One of the greatest favors that you can do for your core workout is to incorporate an ice hockey balance board into your daily routine. The amazing thing about working out your core is that when you do it, you work out your whole body. As you balance yourself on a balance board, you are forcing muscles to flex that you probably didn’t even know that you had. If you want to maximize your core strength, here are a few drills that you can try out and feel for yourself.
Balanced Core Squats
When you balance yourself on a ice hockey balance board you automatically activate your core. The more you keep your core activated, the stronger it gets. Your core musles work just like any other muscles in your body, but the key is to make them flex. You can easily flex your bicep without having to think about it because it is something that is obvious, but your core muscles are a bit more subtle. They keep you balanced and can take much of the brunt work that you would normally give to your back.

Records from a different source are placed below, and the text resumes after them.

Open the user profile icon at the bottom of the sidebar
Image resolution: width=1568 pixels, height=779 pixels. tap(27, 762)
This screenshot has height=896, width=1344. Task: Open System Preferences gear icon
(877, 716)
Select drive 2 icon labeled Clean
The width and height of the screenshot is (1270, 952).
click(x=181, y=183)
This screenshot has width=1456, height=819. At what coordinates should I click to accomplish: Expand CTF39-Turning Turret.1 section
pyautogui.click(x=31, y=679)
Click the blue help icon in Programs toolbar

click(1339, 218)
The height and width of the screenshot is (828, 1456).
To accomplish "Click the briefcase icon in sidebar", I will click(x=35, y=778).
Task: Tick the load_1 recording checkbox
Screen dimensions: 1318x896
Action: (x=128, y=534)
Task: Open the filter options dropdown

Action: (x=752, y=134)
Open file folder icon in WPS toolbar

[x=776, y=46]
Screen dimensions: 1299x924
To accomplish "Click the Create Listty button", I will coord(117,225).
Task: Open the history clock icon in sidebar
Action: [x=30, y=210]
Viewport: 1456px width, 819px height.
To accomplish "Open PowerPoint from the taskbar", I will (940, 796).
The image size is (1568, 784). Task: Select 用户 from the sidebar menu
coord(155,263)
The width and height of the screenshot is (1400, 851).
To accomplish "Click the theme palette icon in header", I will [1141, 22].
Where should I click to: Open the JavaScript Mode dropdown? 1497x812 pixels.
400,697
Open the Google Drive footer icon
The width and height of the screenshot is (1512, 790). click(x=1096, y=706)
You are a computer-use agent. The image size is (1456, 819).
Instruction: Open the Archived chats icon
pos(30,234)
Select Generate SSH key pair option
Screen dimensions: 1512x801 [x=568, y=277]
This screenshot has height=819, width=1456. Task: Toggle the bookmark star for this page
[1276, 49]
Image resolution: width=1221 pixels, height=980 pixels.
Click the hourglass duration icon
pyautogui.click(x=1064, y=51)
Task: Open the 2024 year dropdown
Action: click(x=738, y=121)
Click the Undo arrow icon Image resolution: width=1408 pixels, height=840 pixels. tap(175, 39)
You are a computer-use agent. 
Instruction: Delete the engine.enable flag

Keep in mind that any time you do squats you want to be careful and mindful of the way you are holding your posture. The way to do core squats on a balance board is to, first of all, be careful. Balance yourself on the board just like you would as if you were going to stand there. When you get yourself situated simply go down for a good squat while you remain balanced. Squat down to the point where your thighs are at a 90-degree angle with your body, kind of in the shape of an “L” where your back is straight up and your thighs are level. Slowly bring yourself back up into a standing position. Repeat, and do 8 to 10 reps.
Balanced Core Pushups
Another way to build your core by using a balance board is to use it from a different angle. Although you are balancing, you will be balancing from a different perspective than with your feet. In order to do a pushup with the balance board, you can do it one of two ways. You can either balance your feet on the board as you push up, or you can balance your upper body on the board.
To balance your feet you will be doing an elevated pushup where your feet are slightly elevated and your hands are on the ground. You can get down on the floor as if to do a regular pushup, but place the tips of your toes on the balance board in a wide stance. Push your body up to the pushup position and do 10 pushups from the floor with your toes balancing from the balance board. You can really feel the burn of these pushups.
To balance your upper body, you can get into the pushup position but this time raise your upper body above your feet and do pushups off of the balance board. Spread your arms shoulder-width apart, but place them where you will get a good balance when you push up. Push up off of the board 10 times and see how it feels. For some people, these are very difficult, but for others, they aren’t such a big deal. It all depends on how much upper body strength that you have in the first palace.
Balance Board Workouts
Whether you prefer pushups or squats, or even just balancing on the board like a normal person it is all good for your core strength. Core muscles keep your balance and help to improve your overall agility and stamina. Working with a balance board regularly for a little while every day can seriously build your hockey game, and improve the way that you skate. Whatever exercise works best for you, go ahead and stick with that. What matters is that you actually DO the workout and keep doing it.